■ ENTRIES PROVIDED ■
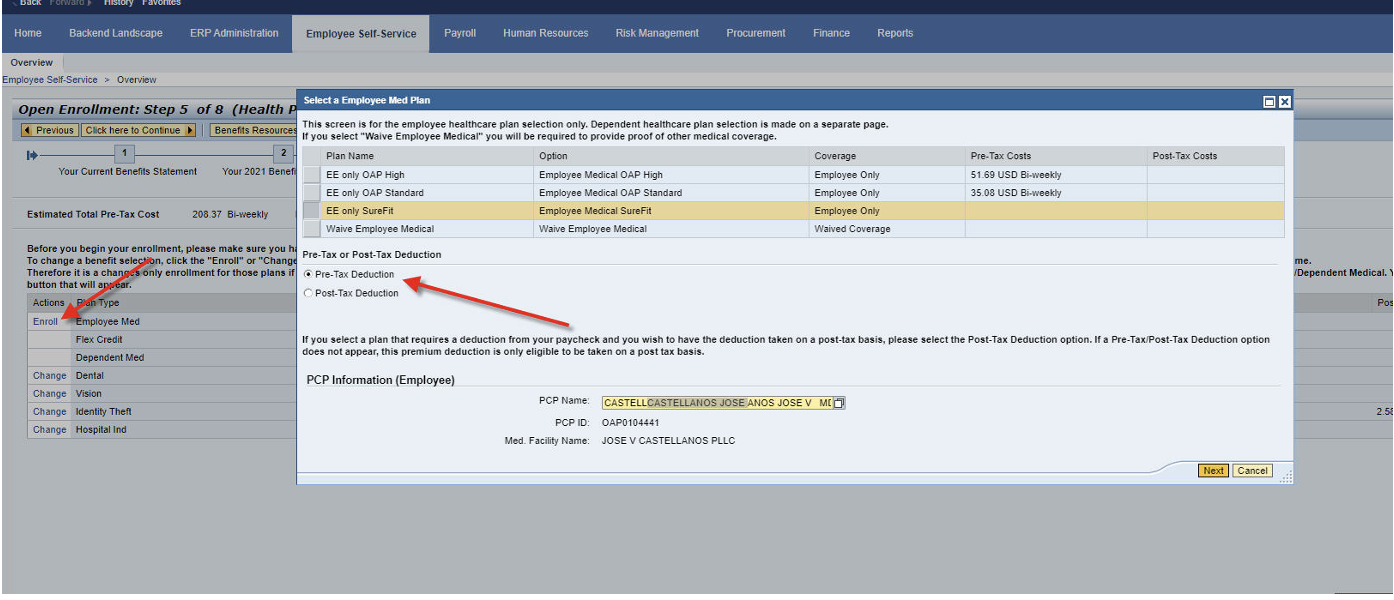Select row marker for EE only SureFit
Viewport: 1394px width, 600px height.
click(312, 211)
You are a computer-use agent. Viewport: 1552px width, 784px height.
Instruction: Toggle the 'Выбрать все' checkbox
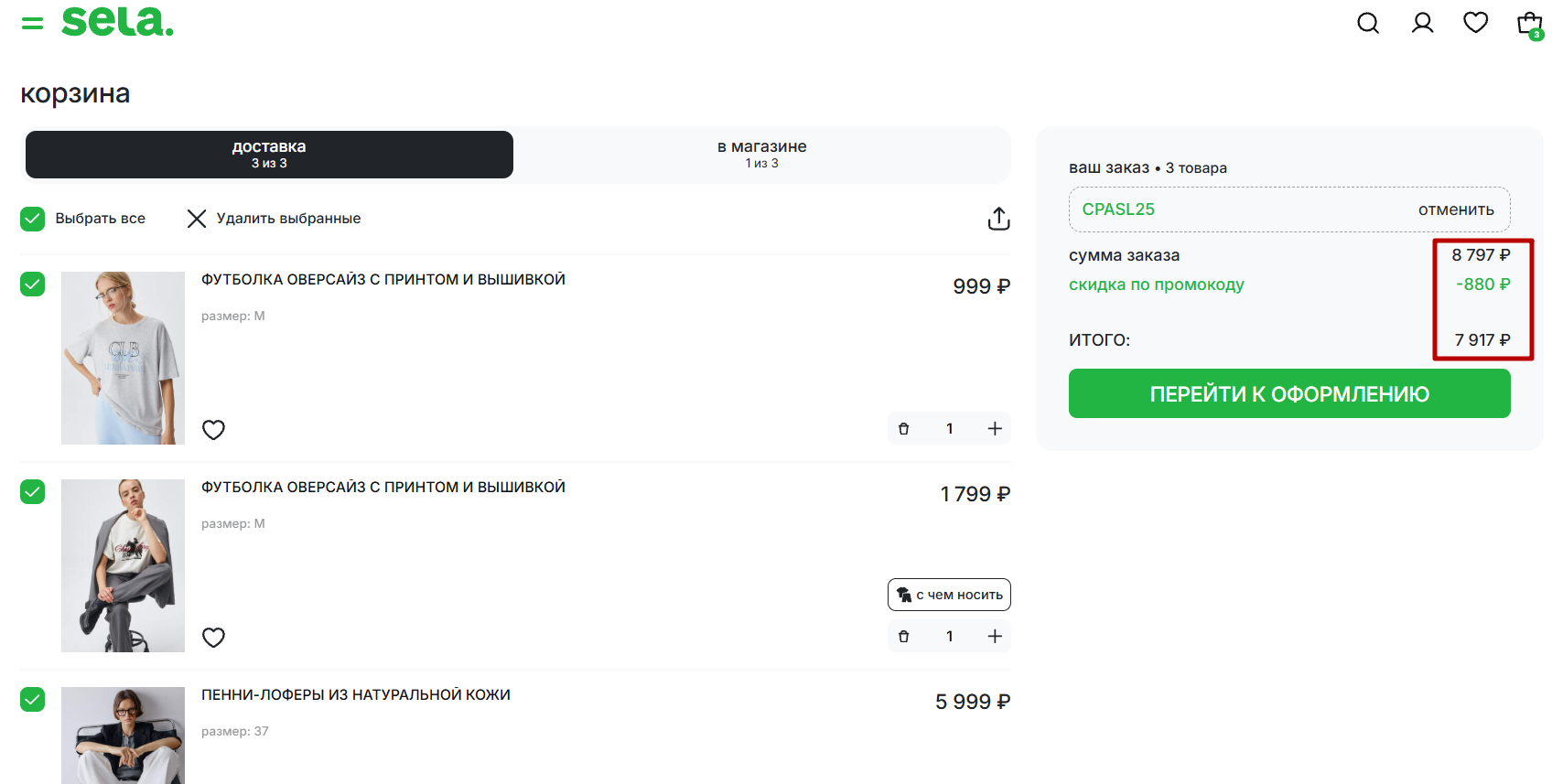(x=33, y=219)
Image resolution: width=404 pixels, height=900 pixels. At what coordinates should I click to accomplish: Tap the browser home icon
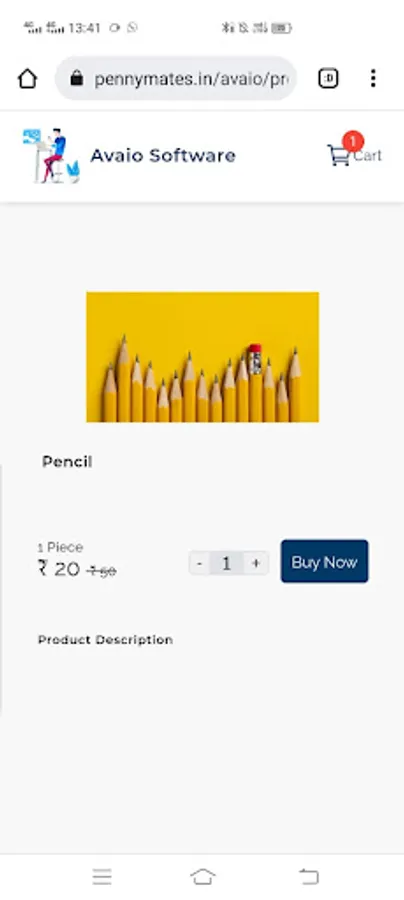(28, 79)
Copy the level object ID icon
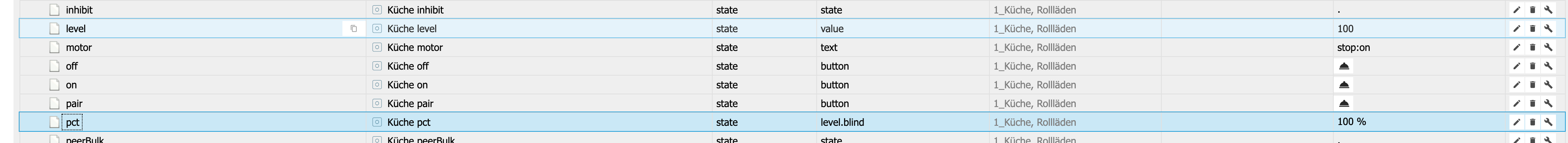Screen dimensions: 1568x143 (354, 28)
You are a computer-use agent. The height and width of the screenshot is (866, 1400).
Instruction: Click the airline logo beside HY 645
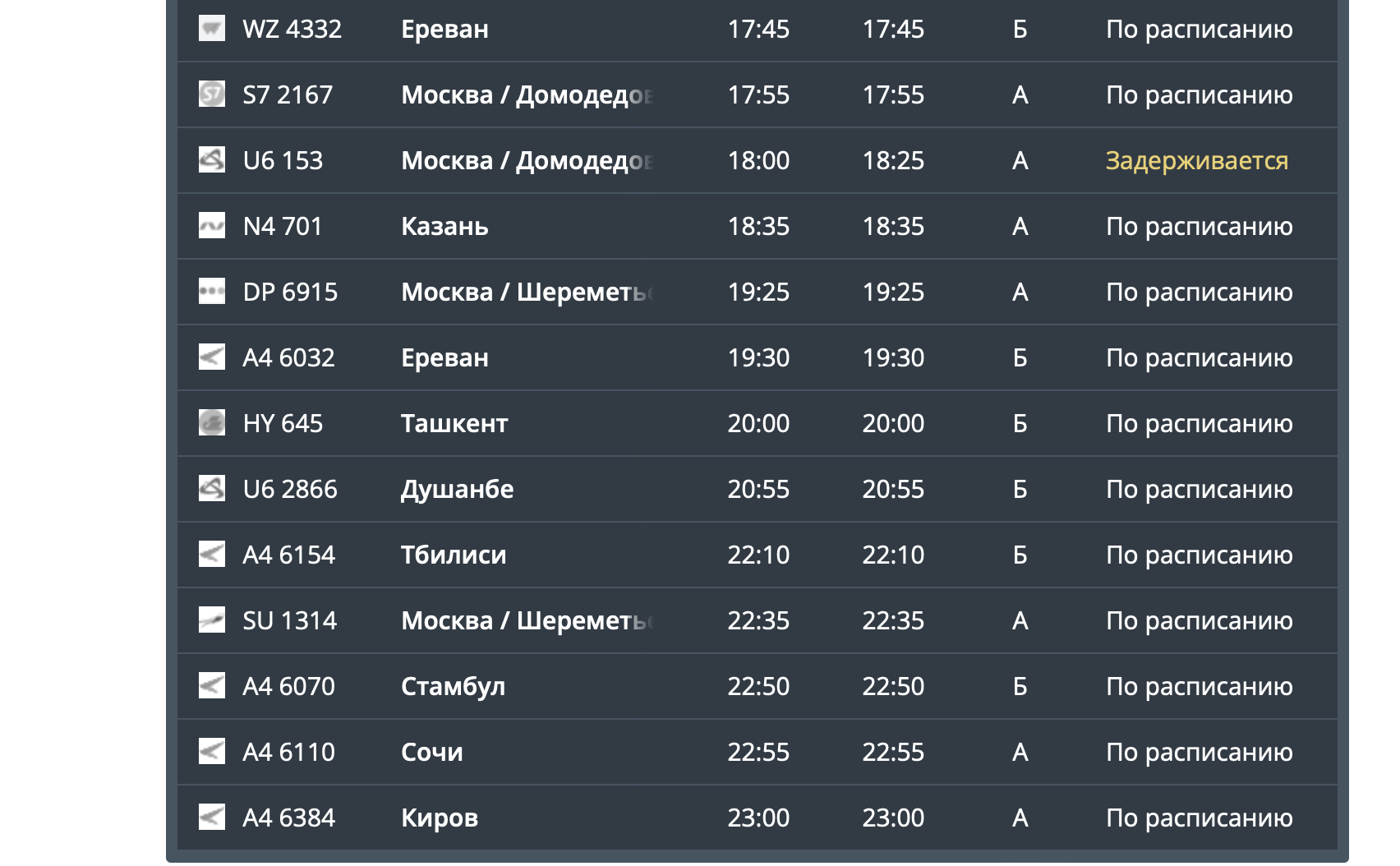tap(212, 423)
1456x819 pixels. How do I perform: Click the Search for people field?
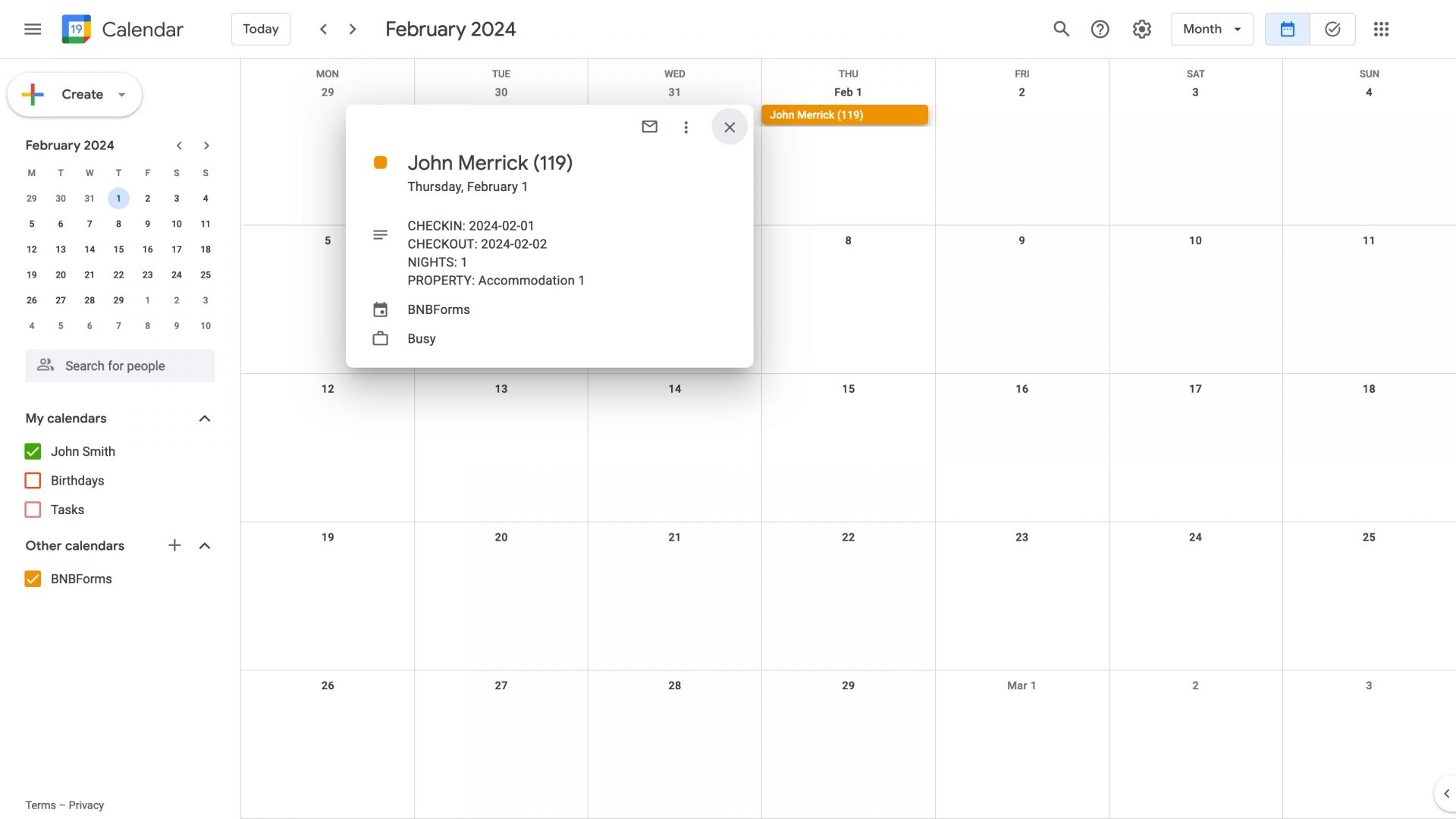(119, 366)
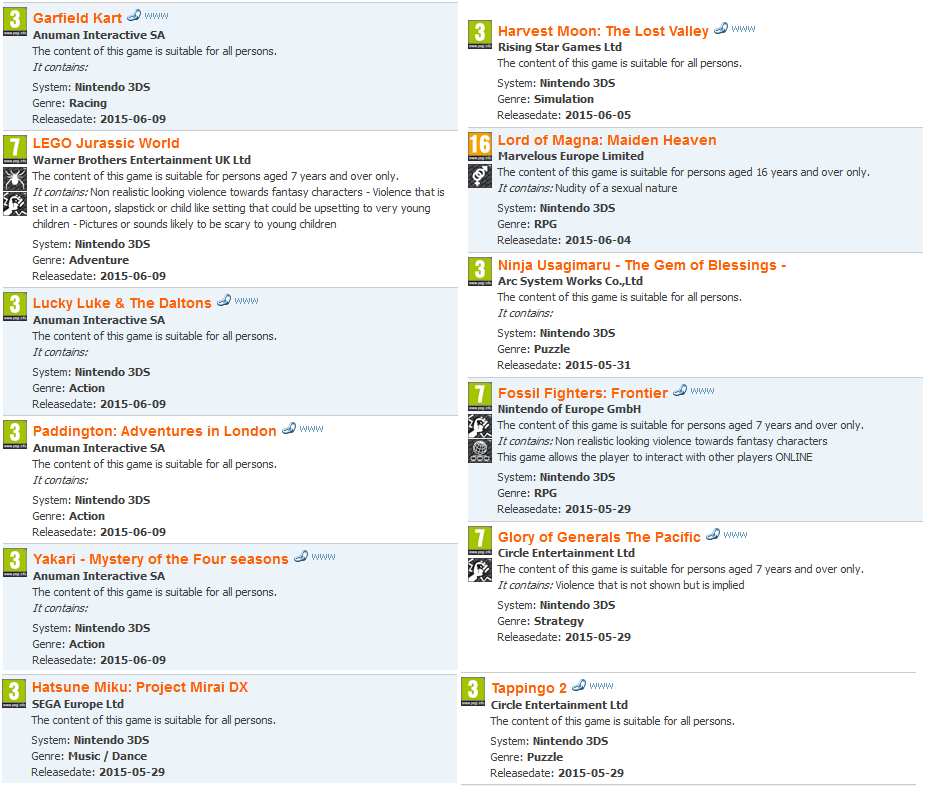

■ GIVEN EXERCISE ■
Could you repeat every line of the records above word for word, leaving out the pictures?

■ RESPONSE TO THE TASK ■
Select row marker for EE only SureFit
Viewport: 1394px width, 600px height.
click(312, 211)
You are a computer-use agent. Viewport: 1552px width, 784px height.
Instruction: Toggle the 'Выбрать все' checkbox
(x=33, y=219)
Image resolution: width=404 pixels, height=900 pixels. At what coordinates should I click to accomplish: Tap the browser home icon
(28, 79)
Copy the level object ID icon
Screen dimensions: 1568x143 (354, 28)
You are a computer-use agent. The height and width of the screenshot is (866, 1400).
Instruction: Click the airline logo beside HY 645
tap(212, 423)
1456x819 pixels. How do I perform: Click the Search for people field?
(119, 366)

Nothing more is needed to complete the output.